Beranda JATENG RAYA METRO SOLO Tangkal Isu SARA, Solo Batik Carnival bakal Lebih Beragam

Tangkal Isu SARA, Solo Batik Carnival bakal Lebih Beragam

66
0

SOLO – Pagelaran Solo Batik Carnival (SBC) 2018 menghadirkan beragam busana kreasi dari berbagai daerah di Indonesia. Tahun ini SBC mengusung tema “Ika Paramartha” dalam bahasa Sansekerta yang berarti persatuan dalam kesatuan, perbedaan dalam keanekaragaman, dan keunikan dalam ciri khas masing-masing daerah.

Delapan defile SBC 2018 yang dipamerkan di Pendapi Gedhe, Balai Kota Solo. Foto: metrojateng.com

“Kita ingin tolak SARA di gelaran ini (SBC.red), kita harapkan SBC ke-11 ini bisa mengusung perdamaian dan persatuan bangsa,” ujar Ketua Yayasan SBC, Lia Imelda saat jumpa pers di Pendapi Gedhe, Balai Kota Solo, Selasa (10/7).

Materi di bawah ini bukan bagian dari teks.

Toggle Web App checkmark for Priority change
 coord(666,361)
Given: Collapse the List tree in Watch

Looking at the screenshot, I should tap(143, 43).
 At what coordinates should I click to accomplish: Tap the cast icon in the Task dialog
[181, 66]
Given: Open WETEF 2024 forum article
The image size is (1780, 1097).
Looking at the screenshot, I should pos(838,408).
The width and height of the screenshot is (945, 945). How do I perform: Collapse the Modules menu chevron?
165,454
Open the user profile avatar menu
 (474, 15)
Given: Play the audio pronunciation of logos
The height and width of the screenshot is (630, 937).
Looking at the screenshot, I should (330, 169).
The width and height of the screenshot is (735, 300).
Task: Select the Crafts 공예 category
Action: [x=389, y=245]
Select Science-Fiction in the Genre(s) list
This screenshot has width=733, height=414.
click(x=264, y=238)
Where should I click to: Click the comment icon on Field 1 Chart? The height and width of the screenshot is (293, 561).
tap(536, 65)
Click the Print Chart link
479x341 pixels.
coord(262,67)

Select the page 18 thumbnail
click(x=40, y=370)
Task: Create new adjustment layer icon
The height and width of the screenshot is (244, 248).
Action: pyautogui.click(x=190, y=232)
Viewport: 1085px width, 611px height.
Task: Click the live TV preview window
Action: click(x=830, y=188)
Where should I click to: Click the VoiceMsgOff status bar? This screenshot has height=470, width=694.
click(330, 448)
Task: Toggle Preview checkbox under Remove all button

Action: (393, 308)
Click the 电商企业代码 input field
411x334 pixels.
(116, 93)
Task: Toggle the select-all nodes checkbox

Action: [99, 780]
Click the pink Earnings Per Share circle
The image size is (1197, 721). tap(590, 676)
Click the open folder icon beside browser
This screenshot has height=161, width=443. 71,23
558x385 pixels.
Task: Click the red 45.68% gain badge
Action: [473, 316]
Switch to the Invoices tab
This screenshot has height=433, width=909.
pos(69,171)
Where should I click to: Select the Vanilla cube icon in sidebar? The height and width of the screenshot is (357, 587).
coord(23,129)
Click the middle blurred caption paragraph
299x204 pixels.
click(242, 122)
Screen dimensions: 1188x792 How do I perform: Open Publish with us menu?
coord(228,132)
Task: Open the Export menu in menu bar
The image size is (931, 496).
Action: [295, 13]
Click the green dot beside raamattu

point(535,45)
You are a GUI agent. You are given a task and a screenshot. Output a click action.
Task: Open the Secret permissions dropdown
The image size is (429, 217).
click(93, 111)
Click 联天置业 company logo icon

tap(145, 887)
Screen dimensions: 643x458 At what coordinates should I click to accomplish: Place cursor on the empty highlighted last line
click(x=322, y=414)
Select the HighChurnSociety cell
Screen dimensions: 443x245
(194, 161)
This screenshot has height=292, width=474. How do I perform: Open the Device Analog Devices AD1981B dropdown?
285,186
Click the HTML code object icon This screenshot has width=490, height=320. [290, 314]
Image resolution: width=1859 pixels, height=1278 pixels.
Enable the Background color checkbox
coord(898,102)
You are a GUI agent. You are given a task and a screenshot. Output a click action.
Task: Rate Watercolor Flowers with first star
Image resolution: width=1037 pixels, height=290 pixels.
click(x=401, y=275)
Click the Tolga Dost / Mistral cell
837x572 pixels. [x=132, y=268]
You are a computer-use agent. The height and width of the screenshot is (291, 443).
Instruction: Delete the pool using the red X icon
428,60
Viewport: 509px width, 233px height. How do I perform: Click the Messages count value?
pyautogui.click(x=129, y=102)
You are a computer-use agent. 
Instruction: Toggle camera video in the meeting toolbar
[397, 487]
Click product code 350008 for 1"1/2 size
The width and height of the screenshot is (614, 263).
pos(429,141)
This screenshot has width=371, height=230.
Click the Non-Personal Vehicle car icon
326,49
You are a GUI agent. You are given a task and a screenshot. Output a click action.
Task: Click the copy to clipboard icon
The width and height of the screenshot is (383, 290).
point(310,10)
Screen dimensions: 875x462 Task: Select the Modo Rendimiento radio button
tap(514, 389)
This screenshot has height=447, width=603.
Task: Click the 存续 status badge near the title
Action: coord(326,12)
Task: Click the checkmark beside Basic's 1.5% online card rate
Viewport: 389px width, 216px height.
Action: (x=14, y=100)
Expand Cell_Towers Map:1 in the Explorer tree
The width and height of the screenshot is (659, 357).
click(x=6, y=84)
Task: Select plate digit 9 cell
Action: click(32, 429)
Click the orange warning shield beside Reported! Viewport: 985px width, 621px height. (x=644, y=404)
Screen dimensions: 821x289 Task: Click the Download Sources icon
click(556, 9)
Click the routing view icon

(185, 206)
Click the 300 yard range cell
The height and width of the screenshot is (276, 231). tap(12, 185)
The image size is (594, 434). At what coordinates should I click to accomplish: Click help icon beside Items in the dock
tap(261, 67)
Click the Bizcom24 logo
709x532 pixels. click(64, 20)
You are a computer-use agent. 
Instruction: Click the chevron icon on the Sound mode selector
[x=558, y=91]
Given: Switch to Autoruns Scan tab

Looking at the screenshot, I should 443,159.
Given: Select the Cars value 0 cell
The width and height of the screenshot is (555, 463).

Sementara itu, Kepala Dinas Pariwisata, Hasta Gunawan mengatakan pegelaran SBC ini berbeda dengan tahun sebelumnya, yang mana mengikutsertakan peserta dari berbagai daerah. Terdapat 158 peserta dari katagori anak-anak hingga dewasa, semuanya menggunakan kreasi kostum dari berbagai daerah.

“Kita harap ini lebih meriah dari tahun sebelumnya, selain itu penonton juga lebih beragam tidak hanya dari Solo dan daerah sekitar saja tapi juga dari mancanegara,” ujarnya.

Ada delapan defile dalam SBC 2018 ini. Di antaranya adalah defile Lenggang Batavia mewakili Provinsi DKI Jakarta, Jawa Dwipa (Jawa Tengah), Nagari Minangkabau (Sumatera Barat), Mapalili Mamiri (Sulawesi Selatan), Dayak Borneo (Kalimantan Timur), Tiara Dewata (Bali), Sasando Timor (NTT), dan Tana Sajojo mewakili Papua.

SBC 2018 digelar tanggal 14 Juli 2018 mulai pukul 13.00 hingga 17.000 WIB.Dengan rute dari Stadion Seiwedari Solo menuju ke Benteng Vastenburg. (MJ-25)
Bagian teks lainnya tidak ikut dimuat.